(Screenshot grounding data)
[Start of Attachment]

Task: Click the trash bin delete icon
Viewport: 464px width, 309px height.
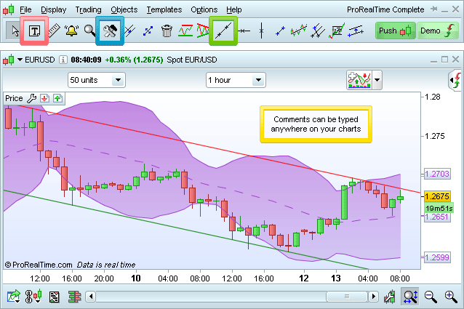Action: [x=167, y=31]
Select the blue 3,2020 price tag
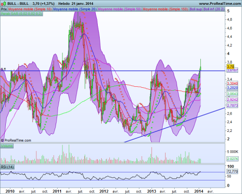 232,88
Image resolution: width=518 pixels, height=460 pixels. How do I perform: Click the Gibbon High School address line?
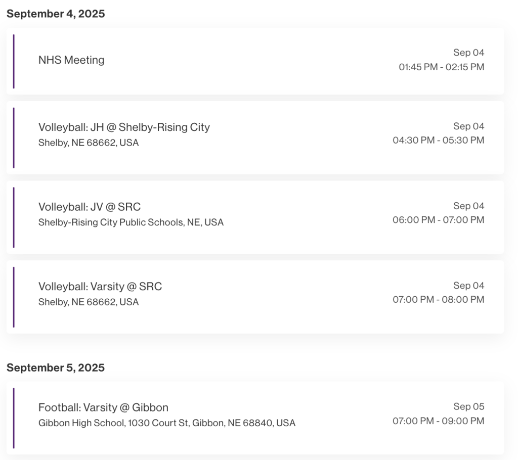point(167,423)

[End of Attachment]

*EXERCISE PROMPT*
Hand over the entries again, exactly as written and without the pictures.

*REPLY TO THE TASK*
Task: Click the trash bin delete icon
Viewport: 464px width, 309px height.
Action: [x=167, y=31]
Select the blue 3,2020 price tag
 232,88
Image resolution: width=518 pixels, height=460 pixels. How do I perform: Click the Gibbon High School address line?
point(167,423)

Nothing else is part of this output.